** Begin **
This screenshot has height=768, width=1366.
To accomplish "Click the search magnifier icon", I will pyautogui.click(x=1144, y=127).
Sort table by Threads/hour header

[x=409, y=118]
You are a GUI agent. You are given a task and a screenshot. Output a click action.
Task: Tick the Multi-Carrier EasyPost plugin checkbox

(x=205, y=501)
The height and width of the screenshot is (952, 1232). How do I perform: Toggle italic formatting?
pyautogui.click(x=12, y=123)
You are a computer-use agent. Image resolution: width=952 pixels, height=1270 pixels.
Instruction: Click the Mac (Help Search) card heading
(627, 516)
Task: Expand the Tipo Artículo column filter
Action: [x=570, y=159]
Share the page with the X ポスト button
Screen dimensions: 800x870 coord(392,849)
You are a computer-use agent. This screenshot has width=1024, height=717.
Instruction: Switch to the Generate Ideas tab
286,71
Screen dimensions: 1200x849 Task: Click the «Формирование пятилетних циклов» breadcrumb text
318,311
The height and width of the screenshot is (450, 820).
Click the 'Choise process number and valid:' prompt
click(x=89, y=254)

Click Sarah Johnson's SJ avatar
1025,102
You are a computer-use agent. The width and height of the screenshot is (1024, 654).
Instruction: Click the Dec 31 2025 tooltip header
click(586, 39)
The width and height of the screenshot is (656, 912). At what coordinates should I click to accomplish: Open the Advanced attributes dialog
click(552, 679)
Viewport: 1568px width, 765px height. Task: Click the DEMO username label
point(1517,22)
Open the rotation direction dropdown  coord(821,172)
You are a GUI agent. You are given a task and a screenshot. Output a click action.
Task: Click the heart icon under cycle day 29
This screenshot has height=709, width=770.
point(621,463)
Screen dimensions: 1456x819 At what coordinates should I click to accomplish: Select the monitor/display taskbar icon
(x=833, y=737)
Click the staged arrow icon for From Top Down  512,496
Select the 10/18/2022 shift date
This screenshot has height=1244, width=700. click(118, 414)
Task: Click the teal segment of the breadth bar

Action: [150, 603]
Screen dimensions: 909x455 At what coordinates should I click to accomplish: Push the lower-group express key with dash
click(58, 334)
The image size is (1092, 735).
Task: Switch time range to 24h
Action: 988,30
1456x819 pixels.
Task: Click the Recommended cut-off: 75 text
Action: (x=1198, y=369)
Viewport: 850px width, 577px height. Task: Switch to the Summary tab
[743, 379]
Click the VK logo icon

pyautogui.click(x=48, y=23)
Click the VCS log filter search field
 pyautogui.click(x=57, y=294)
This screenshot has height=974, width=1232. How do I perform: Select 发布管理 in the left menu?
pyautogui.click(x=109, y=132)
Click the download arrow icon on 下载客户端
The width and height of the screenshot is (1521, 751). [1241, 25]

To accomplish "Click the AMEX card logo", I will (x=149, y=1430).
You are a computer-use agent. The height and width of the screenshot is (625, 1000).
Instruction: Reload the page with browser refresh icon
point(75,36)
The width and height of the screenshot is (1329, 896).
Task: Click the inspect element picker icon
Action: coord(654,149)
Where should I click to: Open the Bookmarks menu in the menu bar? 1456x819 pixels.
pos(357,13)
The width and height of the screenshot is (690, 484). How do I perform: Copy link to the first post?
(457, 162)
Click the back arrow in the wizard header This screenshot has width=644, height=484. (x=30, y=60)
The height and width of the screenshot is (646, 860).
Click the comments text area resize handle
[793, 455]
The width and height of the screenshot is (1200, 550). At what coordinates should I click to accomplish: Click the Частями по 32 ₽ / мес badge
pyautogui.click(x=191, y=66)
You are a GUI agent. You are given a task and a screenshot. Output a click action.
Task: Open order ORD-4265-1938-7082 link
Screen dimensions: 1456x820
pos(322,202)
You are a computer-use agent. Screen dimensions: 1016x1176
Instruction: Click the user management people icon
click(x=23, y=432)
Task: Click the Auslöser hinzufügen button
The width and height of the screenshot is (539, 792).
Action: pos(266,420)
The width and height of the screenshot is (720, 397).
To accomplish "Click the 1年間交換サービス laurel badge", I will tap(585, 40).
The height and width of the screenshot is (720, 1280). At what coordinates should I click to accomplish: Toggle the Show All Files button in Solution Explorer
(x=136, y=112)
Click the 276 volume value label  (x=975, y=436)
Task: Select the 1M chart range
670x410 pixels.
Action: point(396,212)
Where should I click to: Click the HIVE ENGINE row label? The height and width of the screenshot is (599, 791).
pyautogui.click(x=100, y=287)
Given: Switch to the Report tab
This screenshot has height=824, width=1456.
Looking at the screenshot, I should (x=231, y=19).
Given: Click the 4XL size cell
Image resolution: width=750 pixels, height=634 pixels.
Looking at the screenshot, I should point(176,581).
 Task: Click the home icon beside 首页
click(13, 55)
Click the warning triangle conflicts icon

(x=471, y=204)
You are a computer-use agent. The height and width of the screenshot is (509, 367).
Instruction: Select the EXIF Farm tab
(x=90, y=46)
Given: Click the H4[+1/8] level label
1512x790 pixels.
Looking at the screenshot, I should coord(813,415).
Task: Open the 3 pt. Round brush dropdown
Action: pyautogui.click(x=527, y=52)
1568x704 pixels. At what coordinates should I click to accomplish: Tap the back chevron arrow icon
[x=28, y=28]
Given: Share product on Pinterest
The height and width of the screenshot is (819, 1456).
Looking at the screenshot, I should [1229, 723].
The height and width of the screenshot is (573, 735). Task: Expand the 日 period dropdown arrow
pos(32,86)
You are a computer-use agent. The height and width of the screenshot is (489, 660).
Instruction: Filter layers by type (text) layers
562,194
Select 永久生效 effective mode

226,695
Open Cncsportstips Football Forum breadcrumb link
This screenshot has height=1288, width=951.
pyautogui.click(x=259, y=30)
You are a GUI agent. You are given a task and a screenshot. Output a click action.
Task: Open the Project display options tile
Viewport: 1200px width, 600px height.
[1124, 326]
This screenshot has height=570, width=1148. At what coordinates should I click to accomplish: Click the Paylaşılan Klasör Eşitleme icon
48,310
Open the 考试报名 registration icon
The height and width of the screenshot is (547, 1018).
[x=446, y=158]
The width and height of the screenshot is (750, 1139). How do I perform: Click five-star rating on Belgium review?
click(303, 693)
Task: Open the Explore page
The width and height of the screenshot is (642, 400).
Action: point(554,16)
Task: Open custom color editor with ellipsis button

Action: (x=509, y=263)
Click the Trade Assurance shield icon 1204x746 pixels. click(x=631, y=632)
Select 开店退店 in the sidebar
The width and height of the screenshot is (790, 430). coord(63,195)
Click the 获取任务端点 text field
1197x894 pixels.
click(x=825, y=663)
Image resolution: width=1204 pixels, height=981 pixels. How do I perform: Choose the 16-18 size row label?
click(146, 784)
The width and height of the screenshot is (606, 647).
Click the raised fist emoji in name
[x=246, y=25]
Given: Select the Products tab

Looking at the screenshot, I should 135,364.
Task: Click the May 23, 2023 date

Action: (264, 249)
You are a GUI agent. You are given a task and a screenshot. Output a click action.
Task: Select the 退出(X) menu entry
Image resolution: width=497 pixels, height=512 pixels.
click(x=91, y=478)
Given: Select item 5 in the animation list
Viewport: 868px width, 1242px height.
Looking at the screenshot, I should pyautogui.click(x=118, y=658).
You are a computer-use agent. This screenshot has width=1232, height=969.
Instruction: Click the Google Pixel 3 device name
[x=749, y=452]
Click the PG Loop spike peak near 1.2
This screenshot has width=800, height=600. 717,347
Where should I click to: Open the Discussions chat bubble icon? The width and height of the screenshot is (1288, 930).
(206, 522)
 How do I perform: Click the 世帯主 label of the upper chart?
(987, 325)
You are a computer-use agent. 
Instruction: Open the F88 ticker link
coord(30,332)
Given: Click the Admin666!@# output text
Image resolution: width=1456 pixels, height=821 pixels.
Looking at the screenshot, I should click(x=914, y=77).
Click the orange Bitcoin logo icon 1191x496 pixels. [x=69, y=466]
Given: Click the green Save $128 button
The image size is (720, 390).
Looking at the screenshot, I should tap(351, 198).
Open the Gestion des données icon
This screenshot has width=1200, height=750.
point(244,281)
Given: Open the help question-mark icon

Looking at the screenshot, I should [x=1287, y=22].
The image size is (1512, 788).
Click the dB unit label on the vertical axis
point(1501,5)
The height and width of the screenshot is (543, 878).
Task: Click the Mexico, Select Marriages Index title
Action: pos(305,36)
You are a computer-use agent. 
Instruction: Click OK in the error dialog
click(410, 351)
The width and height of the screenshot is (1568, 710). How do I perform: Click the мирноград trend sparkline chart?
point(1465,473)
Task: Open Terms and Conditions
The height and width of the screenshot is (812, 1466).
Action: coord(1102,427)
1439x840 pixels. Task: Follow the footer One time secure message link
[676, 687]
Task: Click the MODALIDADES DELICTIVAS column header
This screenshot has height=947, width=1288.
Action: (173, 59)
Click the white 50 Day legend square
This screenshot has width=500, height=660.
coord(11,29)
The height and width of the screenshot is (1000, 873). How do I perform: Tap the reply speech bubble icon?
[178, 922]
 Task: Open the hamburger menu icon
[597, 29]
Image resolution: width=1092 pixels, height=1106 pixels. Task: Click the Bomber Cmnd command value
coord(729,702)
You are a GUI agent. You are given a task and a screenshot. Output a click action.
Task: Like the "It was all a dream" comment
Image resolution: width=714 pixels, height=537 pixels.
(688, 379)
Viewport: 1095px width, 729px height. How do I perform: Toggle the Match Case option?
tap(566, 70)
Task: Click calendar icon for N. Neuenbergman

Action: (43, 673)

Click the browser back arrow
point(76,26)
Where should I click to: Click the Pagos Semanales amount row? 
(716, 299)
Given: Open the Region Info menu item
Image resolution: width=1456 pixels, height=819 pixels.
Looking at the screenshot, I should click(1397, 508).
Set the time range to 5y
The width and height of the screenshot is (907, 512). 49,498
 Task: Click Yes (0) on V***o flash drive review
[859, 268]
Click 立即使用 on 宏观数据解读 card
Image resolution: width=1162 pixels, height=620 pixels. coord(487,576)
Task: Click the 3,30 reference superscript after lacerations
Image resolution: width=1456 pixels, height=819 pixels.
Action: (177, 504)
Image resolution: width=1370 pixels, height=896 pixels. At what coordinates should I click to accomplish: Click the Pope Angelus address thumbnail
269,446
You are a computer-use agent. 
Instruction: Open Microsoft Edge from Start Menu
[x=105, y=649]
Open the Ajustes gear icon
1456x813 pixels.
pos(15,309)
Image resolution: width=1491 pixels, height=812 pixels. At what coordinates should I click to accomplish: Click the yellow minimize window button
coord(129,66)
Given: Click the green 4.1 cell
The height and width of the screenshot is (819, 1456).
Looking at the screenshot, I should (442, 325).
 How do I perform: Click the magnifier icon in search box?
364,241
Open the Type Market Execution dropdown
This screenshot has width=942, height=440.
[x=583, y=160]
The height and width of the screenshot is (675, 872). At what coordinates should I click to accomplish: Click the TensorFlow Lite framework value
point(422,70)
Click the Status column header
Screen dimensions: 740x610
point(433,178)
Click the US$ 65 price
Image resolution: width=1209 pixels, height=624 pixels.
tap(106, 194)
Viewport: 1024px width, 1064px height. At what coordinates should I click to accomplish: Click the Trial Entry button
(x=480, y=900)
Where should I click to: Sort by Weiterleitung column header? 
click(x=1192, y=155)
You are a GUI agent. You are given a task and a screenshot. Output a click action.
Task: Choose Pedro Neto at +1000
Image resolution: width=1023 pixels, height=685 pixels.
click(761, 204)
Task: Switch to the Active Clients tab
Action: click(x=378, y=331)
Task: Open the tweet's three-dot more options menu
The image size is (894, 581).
** End **
Rewrite the items from the line containing "Image resolution: width=1370" through the end of the items, changing "At what coordinates should I click to accomplish" to "Where should I click to" and leaving everything else as it is.

### Reply
Image resolution: width=1370 pixels, height=896 pixels. Where should I click to: Click the Pope Angelus address thumbnail
269,446
You are a computer-use agent. 
Instruction: Open Microsoft Edge from Start Menu
[x=105, y=649]
Open the Ajustes gear icon
1456x813 pixels.
pos(15,309)
Image resolution: width=1491 pixels, height=812 pixels. Where should I click to: Click the yellow minimize window button
coord(129,66)
Given: Click the green 4.1 cell
The height and width of the screenshot is (819, 1456).
Looking at the screenshot, I should (442, 325).
 How do I perform: Click the magnifier icon in search box?
364,241
Open the Type Market Execution dropdown
This screenshot has width=942, height=440.
[x=583, y=160]
The height and width of the screenshot is (675, 872). Where should I click to: Click the TensorFlow Lite framework value
point(422,70)
Click the Status column header
Screen dimensions: 740x610
point(433,178)
Click the US$ 65 price
Image resolution: width=1209 pixels, height=624 pixels.
tap(106, 194)
Viewport: 1024px width, 1064px height. Where should I click to: Click the Trial Entry button
(x=480, y=900)
Where should I click to: Sort by Weiterleitung column header? 
click(x=1192, y=155)
You are a GUI agent. You are given a task and a screenshot. Output a click action.
Task: Choose Pedro Neto at +1000
Image resolution: width=1023 pixels, height=685 pixels.
click(761, 204)
Task: Switch to the Active Clients tab
Action: click(x=378, y=331)
Task: Open the tweet's three-dot more options menu
The image size is (894, 581).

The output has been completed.